A vida, o amor e a morte por Laurie Anderson

A morte da cadela Lolabelle é o ponto de partida para uma viagem pela morte e pelos limites da linguagem

Importante precursora do panorama artístico nova-iorquino, desde os anos 1970-80, sobretudo na performance musical, Laurie Anderson não trazia novidades ao cinema desde 1986, quando realizou o filme-concerto Home of the Brave. Passados 30 anos, o regresso fica marcado por este belíssimo ensaio de memória e reflexão que transpõe as fronteiras do íntimo e do social, mostrando a profunda ligação do mundo através da arte.

A boa energia está na voz, e Laurie Anderson tem-na de sobra. Entenda-se: tanto a boa energia como a voz. Um timbre algo lírico e ao mesmo tempo sedutor, que se distingue como ferramenta vital de uma veterana contadora de histórias. A oportunidade de a ver e ouvir foi um dos pontos altos do Lisbon & Estoril Film Festival, no passado mês de novembro, mas igualmente fundamental é conhecer o novo filme. O timbre, lá está, da artista norte-americana é o seu modo de acolhimento na voz off de Coração de Cão, concedendo como que uma arquitetura sólida à experiência que está por vir: uma mistura de fragmentos de vida, impressões, pensamentos. Tudo isto transformado pelo poder da palavra dita.

**Instruções de trabalho:**
- a) No texto sobre o filme de Laurie Anderson, identifique tudo aquilo de que se compõe a mistura referida logo depois de «à experiência que está por vir».
- b) Prossiga o texto sobre o filme de Laurie Anderson, começando depois da frase final, «Tudo isto transformado pelo poder da palavra dita.»

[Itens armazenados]
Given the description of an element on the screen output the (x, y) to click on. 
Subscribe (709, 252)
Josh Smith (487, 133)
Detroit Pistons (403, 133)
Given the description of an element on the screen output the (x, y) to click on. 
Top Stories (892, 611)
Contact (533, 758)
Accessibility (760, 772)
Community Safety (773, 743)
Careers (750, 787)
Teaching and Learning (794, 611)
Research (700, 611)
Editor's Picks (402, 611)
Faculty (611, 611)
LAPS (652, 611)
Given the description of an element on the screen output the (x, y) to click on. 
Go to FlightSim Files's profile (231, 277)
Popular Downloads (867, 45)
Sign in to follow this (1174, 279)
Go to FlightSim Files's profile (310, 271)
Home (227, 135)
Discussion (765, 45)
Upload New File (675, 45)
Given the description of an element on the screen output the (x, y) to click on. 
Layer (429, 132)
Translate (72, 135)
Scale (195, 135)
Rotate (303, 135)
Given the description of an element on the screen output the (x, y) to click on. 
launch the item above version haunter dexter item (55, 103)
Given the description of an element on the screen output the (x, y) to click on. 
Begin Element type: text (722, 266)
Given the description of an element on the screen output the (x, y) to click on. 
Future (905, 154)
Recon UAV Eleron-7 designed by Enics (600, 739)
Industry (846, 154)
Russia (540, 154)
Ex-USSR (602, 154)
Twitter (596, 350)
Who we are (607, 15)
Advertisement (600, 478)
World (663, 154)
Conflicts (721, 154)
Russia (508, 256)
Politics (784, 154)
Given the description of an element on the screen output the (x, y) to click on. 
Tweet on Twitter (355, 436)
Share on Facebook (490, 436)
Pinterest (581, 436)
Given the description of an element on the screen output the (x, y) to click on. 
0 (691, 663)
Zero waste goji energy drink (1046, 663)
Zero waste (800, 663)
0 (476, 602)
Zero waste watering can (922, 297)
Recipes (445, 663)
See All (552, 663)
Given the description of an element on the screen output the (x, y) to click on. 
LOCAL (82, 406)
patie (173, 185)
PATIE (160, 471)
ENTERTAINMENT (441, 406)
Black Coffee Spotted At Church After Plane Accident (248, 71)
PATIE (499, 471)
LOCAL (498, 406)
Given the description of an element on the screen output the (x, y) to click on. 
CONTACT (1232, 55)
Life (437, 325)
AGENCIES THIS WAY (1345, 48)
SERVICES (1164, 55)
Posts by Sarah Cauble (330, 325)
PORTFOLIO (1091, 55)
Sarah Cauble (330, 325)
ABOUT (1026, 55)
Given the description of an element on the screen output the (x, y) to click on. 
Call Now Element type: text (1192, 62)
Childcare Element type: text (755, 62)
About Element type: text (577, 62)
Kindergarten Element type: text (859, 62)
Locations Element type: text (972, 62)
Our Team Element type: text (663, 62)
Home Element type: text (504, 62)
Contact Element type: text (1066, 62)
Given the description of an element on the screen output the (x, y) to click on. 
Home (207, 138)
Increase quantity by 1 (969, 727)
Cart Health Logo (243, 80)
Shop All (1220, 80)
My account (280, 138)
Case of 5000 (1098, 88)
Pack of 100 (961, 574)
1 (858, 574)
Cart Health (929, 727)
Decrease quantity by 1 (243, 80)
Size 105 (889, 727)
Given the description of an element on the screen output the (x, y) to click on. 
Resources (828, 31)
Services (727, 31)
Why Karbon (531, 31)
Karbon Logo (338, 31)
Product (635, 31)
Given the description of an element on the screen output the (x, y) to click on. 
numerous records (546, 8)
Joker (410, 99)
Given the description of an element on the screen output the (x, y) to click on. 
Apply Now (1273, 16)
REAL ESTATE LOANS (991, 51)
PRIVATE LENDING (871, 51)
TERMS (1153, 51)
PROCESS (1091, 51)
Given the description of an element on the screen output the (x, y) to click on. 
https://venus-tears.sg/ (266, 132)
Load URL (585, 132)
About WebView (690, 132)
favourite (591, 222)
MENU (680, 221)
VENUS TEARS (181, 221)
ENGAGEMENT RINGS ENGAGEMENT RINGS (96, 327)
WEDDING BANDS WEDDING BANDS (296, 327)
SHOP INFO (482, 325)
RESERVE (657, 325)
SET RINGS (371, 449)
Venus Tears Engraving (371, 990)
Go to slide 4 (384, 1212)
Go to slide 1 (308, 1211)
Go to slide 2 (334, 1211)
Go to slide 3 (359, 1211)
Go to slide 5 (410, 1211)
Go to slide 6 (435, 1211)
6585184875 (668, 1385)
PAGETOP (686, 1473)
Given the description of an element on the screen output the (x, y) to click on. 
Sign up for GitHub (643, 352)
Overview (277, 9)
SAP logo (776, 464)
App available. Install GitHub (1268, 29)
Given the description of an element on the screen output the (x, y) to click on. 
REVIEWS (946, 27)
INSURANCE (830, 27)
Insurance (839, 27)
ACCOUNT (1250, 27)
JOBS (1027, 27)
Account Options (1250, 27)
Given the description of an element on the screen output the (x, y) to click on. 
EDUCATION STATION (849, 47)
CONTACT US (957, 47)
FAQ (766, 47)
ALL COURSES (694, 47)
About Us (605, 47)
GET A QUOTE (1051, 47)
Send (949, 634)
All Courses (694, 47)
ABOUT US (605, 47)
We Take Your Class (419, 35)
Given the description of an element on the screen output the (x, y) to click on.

**Respostas:**
- a) fragmentos de vida, impressões, pensamentos

- b)
Um sonho macabro

Ainda neste ano, no filme de Jean--Luc Godard Adeus à Linguagem, descobríamos em Roxy, o cão do realizador, um protagonista despretensioso. Em Coração de Cão, por outro lado, é inequivocamente da história afetiva de Lolabelle que partimos: o falecido rat terrier de Laurie, que esta - di-lo mesmo - amou tanto como se tivesse saído de dentro de si. Ela fala-nos de um sonho, digamos, carinhosamente macabro, em que Lolabelle teria sido colocada no interior do seu ventre para que a desse à luz, numa cesariana. O sonho de que falamos é o prólogo do filme, exposto através de ilustrações com o traço da própria Laurie Anderson - uma dimensão plástica que favorece a metáfora.